The meaning of life
This is the pinned tweet on my Profile and it does a good job of explaining what my twitter account is about.
![Twitter avatar for @TheProductLife](https://substackcdn.com/image/twitter_name/w_96/TheProductLife.jpg)
Why is this the goal?
As with any creator, the problem I am trying to solve is one I face myself often.
How to become a better Product Manager (PM)?
There is no established qualification for Product Management (PMnt). There is no essential textbook for PMnt. There is not even a universally accepted definition or job description for what a PM does. So how does one become a PM, or a better one?
Some context…
I became a PM while working as a Marketing manager that understood technology. All the training I received was on the job. I learnt what it means to be a Product Manager by doing everything that I could pick up along the way. I was fortunate to work for a Manager who saw something in me and turned me on to this path.
We shared an understanding about the state of things which was widely different from what others in the organisation thought about as work. This “shared understanding” is what my manager used to refer to as Product Thinking. It allows a PM to be fundamentally different from all other roles in an organisation. It provides an implicit framework of the way the world works to the PM. It cannot be seen or heard, it can only be felt and thought through.
What is Product Thinking?
At the core of Product Thinking is an assumption — Products are not finite things. They are a complex network of needs, desires, features, goals, behaviours, emotions, and constraints. Products are not just tools or services, they are a cumulative throughput of thoughts, feelings and actions.
Every product has the capacity to change the world. In a way, every product does change the world. When a person uses a product, they are fulfilling a need, completing a task, achieving a goal, and bringing about change. Not just to themselves or to the people involved in creating the product, but also to the people who are part of the world created by this product. A product used by 100 people is not the same product which was used by only 10 people. To put it simply, products always exist in a state of flux.
Product Thinking is the ability to comprehend this uncertainty, to embrace it with open arms and to mould it in a way which keeps moving the ship forward.
PMs who have a handle on PT can see beyond the numbers and analysis, roadmaps and requests, and tune in to the pulse of the product. They are more likely to make the right moves, even with limited information or visibility.

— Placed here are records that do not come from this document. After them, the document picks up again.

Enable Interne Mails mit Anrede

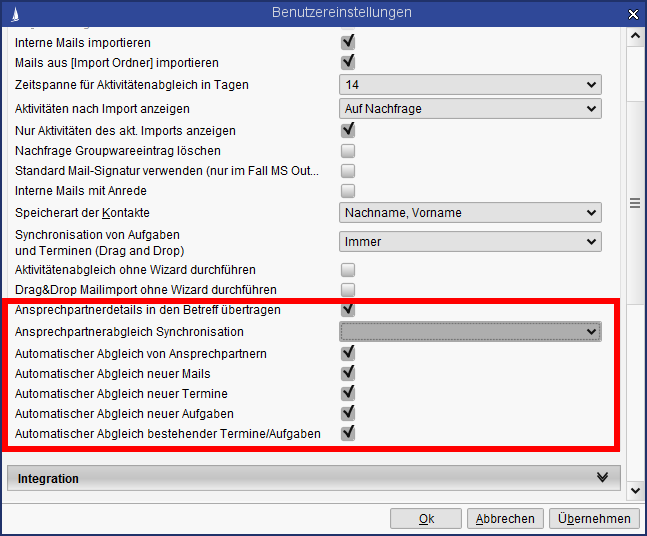(348, 191)
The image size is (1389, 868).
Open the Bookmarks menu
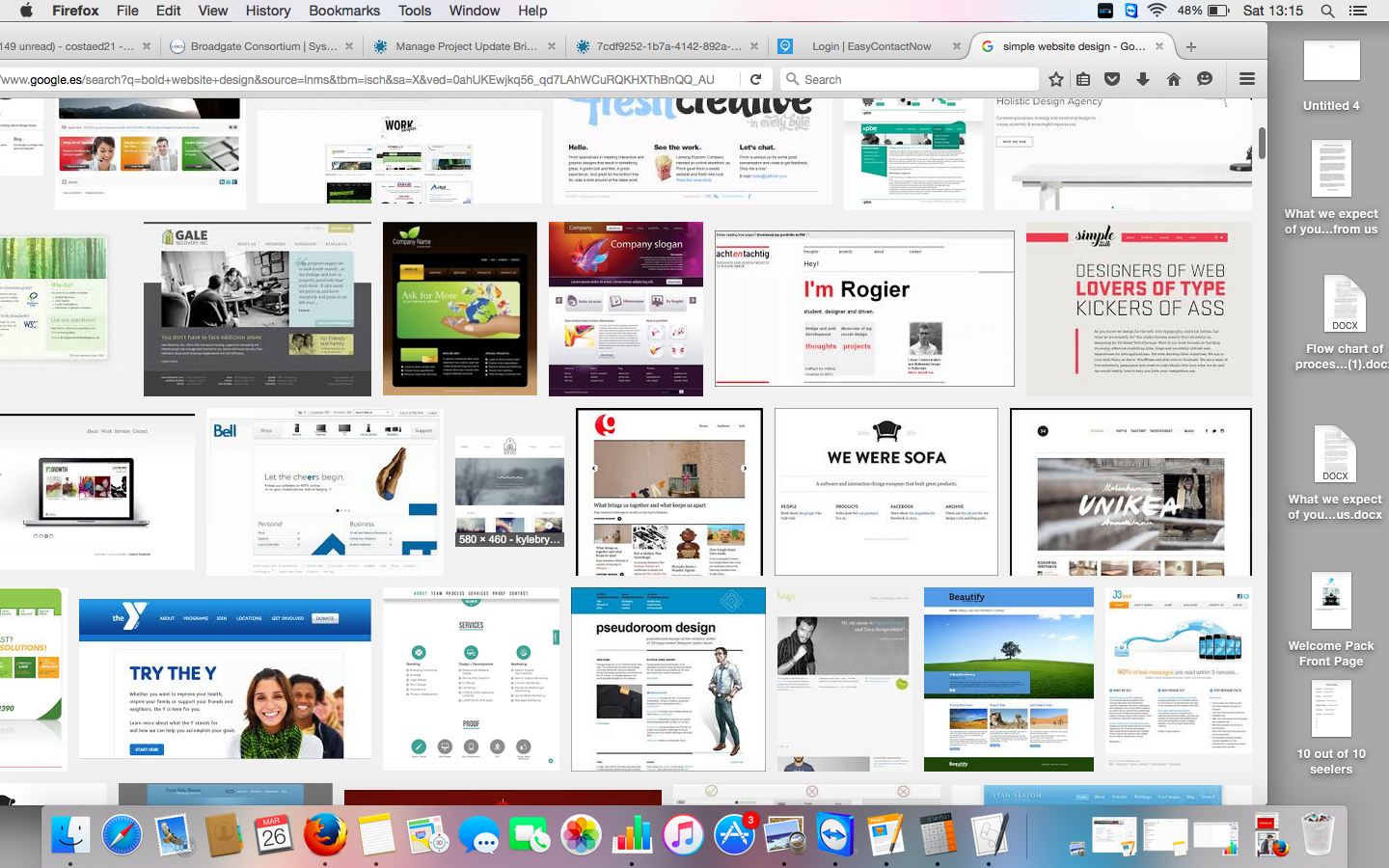(344, 11)
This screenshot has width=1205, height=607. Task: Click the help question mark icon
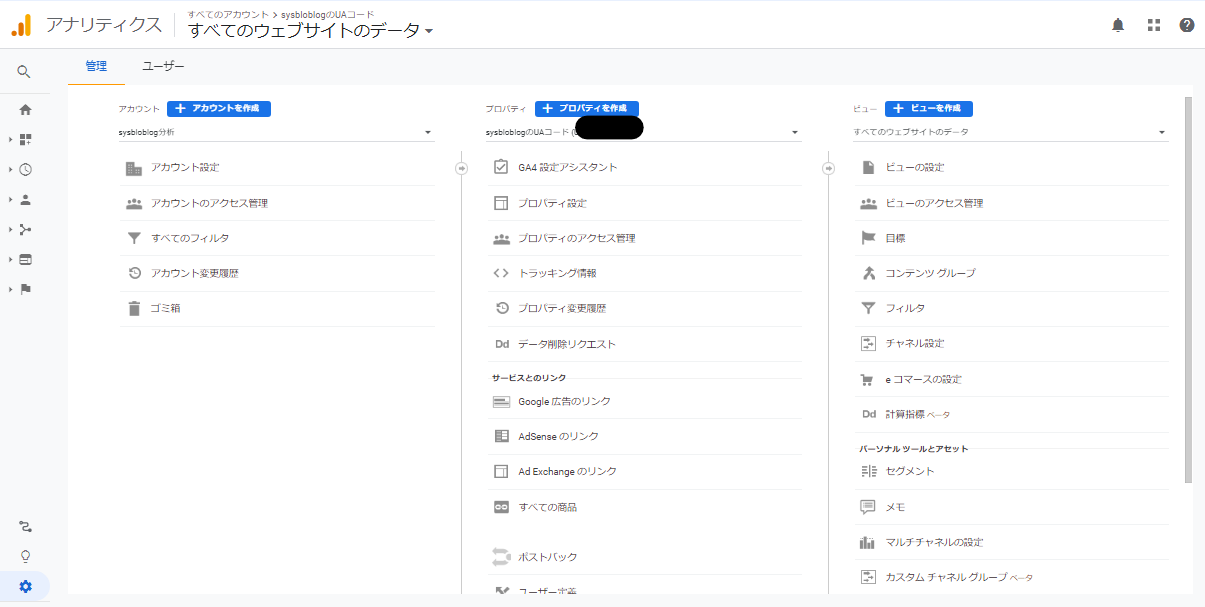pyautogui.click(x=1187, y=25)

This is the reason why PMnt is such an enigma. Every PM is living in a different world. No two PMs would solve the same problem in exactly the same way. In fact, no two PMs would ever face exactly the same problem. There is never a purely scientific way to make the right decision. The PM can only make the best decision - based on facts and feelings.
The Art & Science
And this is also why there is no fixed route to becoming a PM. Every PM in the world is affecting change in their own way, and some of them are sharing their knowledge along the way. Every tweet, article, newsletter, toolkit, book, course or program is an attempt to share the experience of a PM living in the world of some product. You can glean from it, you can use it to expand your thinking, you can learn new tools and techniques, but in the end you have to build your product in your own world.
There is a bit of art in the science and a lot of science behind the art. This is the life of a Product Manager. The Product Life.